As the Court explained, the “Ninth Circuit departed from these well-­established rules in at least three ways.” “First, it failed adequately to take into account the weighty aggravating circumstances in this case.” The three-­judge panel failed to give the aggravating circumstances presented by the prosecution during Jones’ sentencing hearing “the weight that they would almost certainly be accorded by an Arizona sentencing judge.” Those aggravating circumstances—multiple murders committed in a particularly brutal manner for pecuniary gain and involving the death of a young child—“are given great weight in Arizona.” In fact, the Arizona Supreme Court has never vacated a death sentence involving multiple murders, much less a case like Jones’ that also entailed additional aggravating circumstances, so it is unlikely that any amount of additional mitigation evidence could create a “reasonable probability of escaping the death penalty,” the Court reasoned.

“Second, the Ninth Circuit applied a strange Circuit rule that prohibits a court in a Strickland case from assessing the relative strength of expert witness testimony.” This rule is “unsound” because the only way a District Court can determine whether defense counsel’s failure to present additional expert testimony was prejudicial is to conduct a “comparative analysis” of that evidence against expert testimony presented by the prosecution. Conducting this analysis in Jones’ case showed that most of the expert evidence he claimed defense counsel failed to present was cumulative of testimony from Dr. Potts. Thus, the Court concluded that there was “no reasonable chance” that the Arizona courts “would reach a different result on a second look at essentially the same evidence.”

“Third, the Ninth Circuit held that the District Court erred by attaching diminished persuasive value to Jones’s mental health conditions because it saw no link between those conditions and Jones’s conduct when he committed the three murders,” the Court stated. None of Jones’ additional experts opined that the neurological and psychological disorders he suffers from “affected Jones on the night of the murders.” Under Arizona law, evidence of a defendant’s mental impairments must be linked to his crimes before it will be considered as a mitigating factor, so Jones’ experts “would have done him little good in the Arizona courts,” explained the Court. While a sentencing may not “refuse to consider … any relevant mitigating evidence,” Eddings v. Oklahoma, 455 U. S. 104 (1982), nothing prevents the sentencer from finding the evidence unpersuasive because it is not linked to the defendant’s crimes or moral culpability.

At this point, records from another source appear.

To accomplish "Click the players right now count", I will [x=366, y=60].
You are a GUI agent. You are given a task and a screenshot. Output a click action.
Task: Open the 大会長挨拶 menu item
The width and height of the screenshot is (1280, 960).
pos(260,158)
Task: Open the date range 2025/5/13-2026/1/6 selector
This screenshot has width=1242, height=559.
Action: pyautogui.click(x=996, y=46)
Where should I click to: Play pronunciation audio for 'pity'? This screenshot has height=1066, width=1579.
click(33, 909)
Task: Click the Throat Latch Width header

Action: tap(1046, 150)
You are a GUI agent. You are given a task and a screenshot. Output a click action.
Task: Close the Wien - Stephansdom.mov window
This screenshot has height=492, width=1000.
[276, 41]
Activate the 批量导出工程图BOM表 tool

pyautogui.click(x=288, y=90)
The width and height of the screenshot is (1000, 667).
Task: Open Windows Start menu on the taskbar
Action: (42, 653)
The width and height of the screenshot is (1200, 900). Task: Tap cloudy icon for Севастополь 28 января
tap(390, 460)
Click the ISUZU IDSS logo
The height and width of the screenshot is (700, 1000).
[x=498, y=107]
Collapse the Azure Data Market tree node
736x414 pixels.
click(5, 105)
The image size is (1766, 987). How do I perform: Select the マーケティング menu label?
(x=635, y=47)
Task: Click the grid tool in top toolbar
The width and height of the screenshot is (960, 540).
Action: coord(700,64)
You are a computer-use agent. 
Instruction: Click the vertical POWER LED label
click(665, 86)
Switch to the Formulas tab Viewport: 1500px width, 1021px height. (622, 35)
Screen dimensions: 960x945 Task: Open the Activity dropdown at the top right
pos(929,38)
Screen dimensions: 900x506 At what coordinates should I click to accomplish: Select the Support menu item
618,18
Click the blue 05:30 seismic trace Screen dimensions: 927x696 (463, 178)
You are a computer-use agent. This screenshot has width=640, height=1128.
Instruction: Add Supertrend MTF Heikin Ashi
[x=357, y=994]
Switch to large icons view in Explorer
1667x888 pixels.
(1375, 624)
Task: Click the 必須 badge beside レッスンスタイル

“When a capital defendant claims that he was prejudiced at sentencing because counsel failed to present available mitigating evidence, a court must decide whether it is reasonably likely that the additional evidence would have avoided a death sentence. This analysis requires an evaluation of the strength of all the evidence and a comparison of the weight of aggravating and mitigating factors,” according to the Court. Applying this standard to Jones showed that he was not prejudiced by counsel’s errors. Thus, the Court ruled that the Ninth Circuit erred in concluding otherwise because “it downplayed the serious aggravating factors present here and overstated the strength of mitigating evidence that differed very little from the evidence presented at sentencing.”

Conclusion

Accordingly, the Court reversed the Ninth Circuit opinion granting Jones’ habeas petition, affirmed the District Court’s decision denying relief, and reinstated Jones’ death sentence. See: Thornell v. Jones, 144 S. Ct. 1302 (2024).